Leishmaniasis represents endemic infections that occur predominantly, in tropical and sub-tropical regions. The
current situation for the chemotherapy of leishmaniasis is more promising than it has been for several decades with both
new drugs and new formulations of old drugs either recently approved or in clinical trials. Investigations focused on
parasite biology and identification of novel drug targets have become of great importance. The identification and
characterization of microRNA (miRNAs) in the parasite and their possible biological action hopefully facilitate the
discovery of potential antiparasitic drug targets against leishmaniasis. microRNA and other small RNA transcripts are
derived from distinct loci in the genome and play critical roles in RNA–mediated gene silencing mechanisms in the
organisms. miRNAs regulate mRNA stability through perfect and imperfect match to the targets. The biological activities
of miRNAs have been related to many biological events, from resistant to microbe infections to cellular differentiation.

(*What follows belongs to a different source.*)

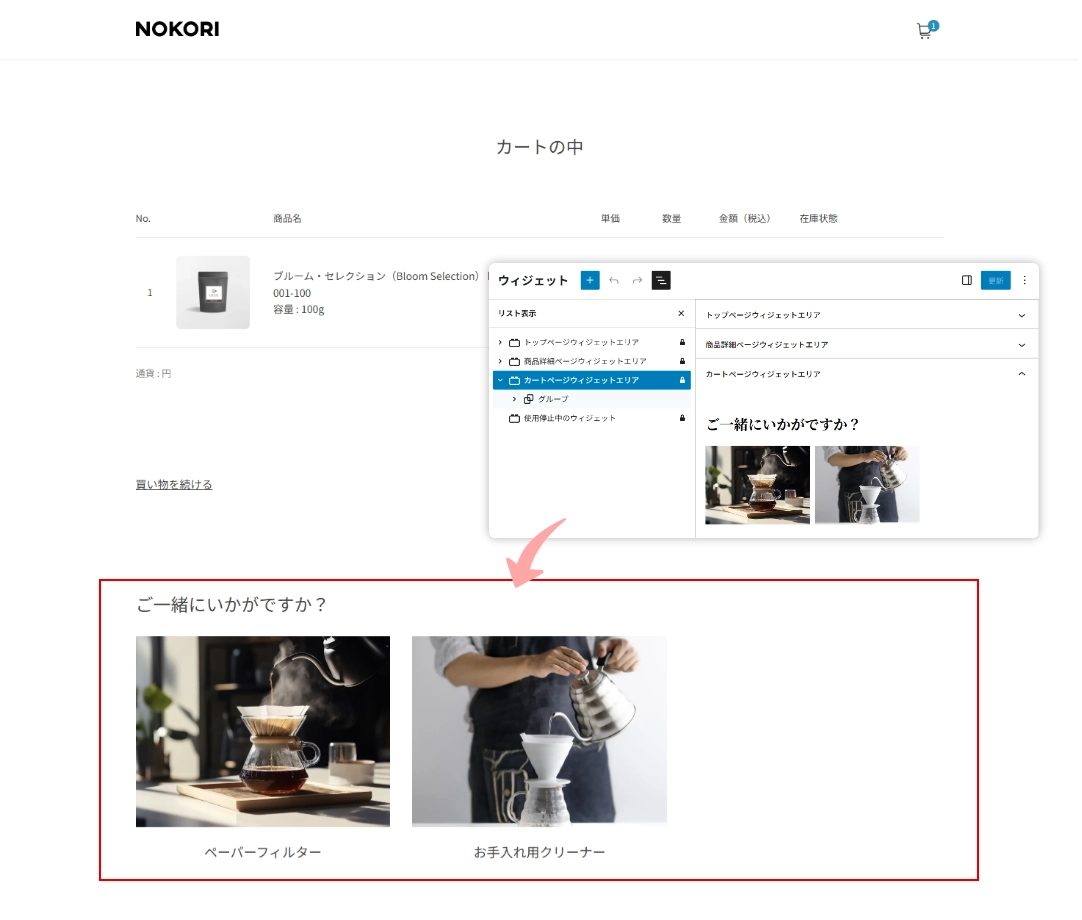Click the redo arrow icon
Image resolution: width=1082 pixels, height=920 pixels.
tap(637, 280)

miRNA like-elements have been identified in Leishmania major. Identification of miRNA-like elements in L. major
provides a foundation for subsequent functional studies. Computational strategies provide an efficient manner to predict
miRNA genes and their targets. Twenty-five potential miRNA-like elements in different chromosomes (chr.) like chr. 7th,
8th, 17th, 18th, 21st, 23rd, 25th, 26th, 29th, 31st, 32nd, 33rd, 34th and 35th of L. major have been identified. It is known from this
study that the target genes of miRNA-like elements involve multidrug resistant protein such as ABC transporter,
ribosomal protein, RNA binding proteins, hydrolase and exonuclease.